While I have so far portrayed Vaughan’s book as sociological, a discussion of how family members live together, it is germane to add that individual members remain visible in his narratives. He pays attention to the particular characters and contexts of individual persons who simultaneously are the corporate facades of the family world as well as its particular instantiations. Their instantiations or manifestations are always conveyed as historically and culturally contingent. The genius of Vaughan’s book is that the persons discussed in it always appear to this reader as flesh and blood, not as social forces of Pierre Bourdieu’s “force-field” or milieu, or as ideal types of Max Weber.

Vaughan’s book focuses on family members doing things or doing things together, and not on the rules and regulations of household or lineage organization. They were not presented as persons behaving as predicted by an explanatory paradigm of the author or any other scholar. They were rightly captured as persons merely searching for possibilities for various projects, lifestyles, and relationships.

Their portrayal as doing things together should not be construed to mean that the Vaughan family worlds were a haven of cooperation and harmony.

They were not devoid of conflicts, but the family worlds were also not overdetermined by conflicts. Their togetherness integrated those conflicts within itself.

Vaughan was able to pack all these salient features I have uncovered in his book because of his novelistic approach to scholarly history writing.

The novelist, through attentiveness to particularity in the narrative of characters, is often able to invoke in the reader identification with and sympathetic understanding of fictional characters.
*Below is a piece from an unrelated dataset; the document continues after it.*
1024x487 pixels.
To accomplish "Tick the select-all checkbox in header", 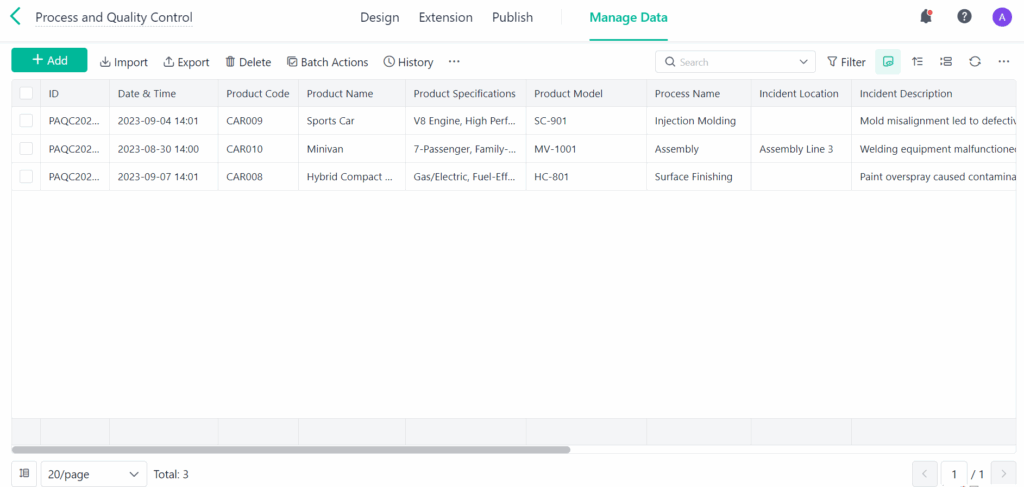I will pos(26,94).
Vaughan articulates a style by which we can connect the novelist’s art and historical-sociological scholarship.

This is an excellent and pathbreaking book. It is original in its conception, brilliant in its execution, and pacesetting in its meticulous scholarship. The book is painstakingly done. It comes across as a saga. Vaughan seems to have turned himself into a griot to offer us this book on family worlds.
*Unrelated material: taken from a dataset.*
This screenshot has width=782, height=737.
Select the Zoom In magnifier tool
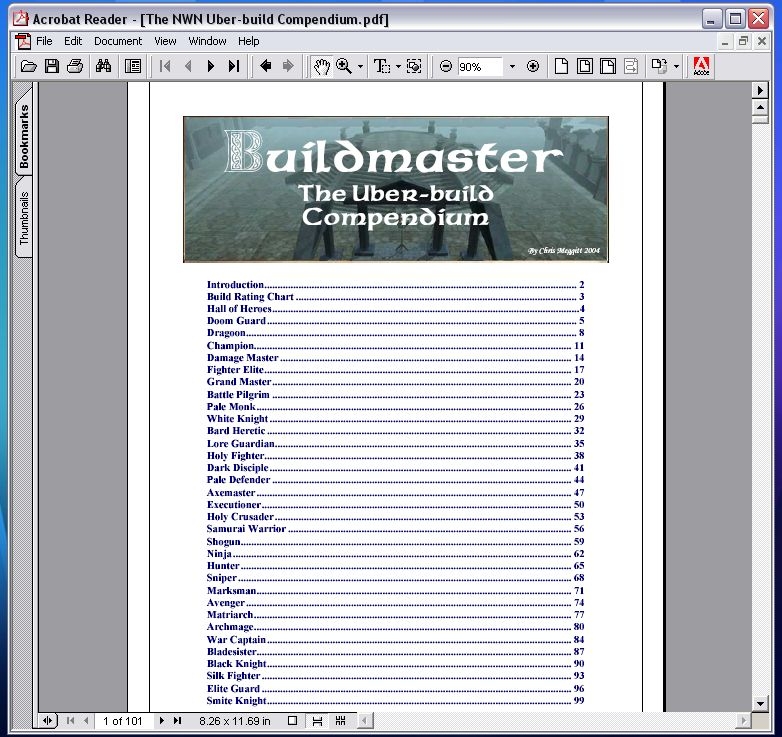344,66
As I stated earlier, this book is not just about the Vaughan family but a first deposit toward building a solid scholarship on family worlds across Nigeria. In this extended sense, it is also a book about “worlding,” to use a Heideggerian term. It tells us about the process of world becoming and worldmaking by Nigerian citizens across time.

The extension of my evaluation of the book from the genre of family worlds to worldling is an expansion and deepening of our understanding of the making of Nigeria as an ongoing process of its citizens making sense of their colonial inheritance. And it is a recognition that the historical constellation of Vaughan’s scholarship has now become legible to us as Walter Benjamin might put it. His academic work is about the making of Nigeria in various forms, from the micro to macro.

  • Wariboko is Walter G. Muelder Professor of Social Ethics, Boston University, USA.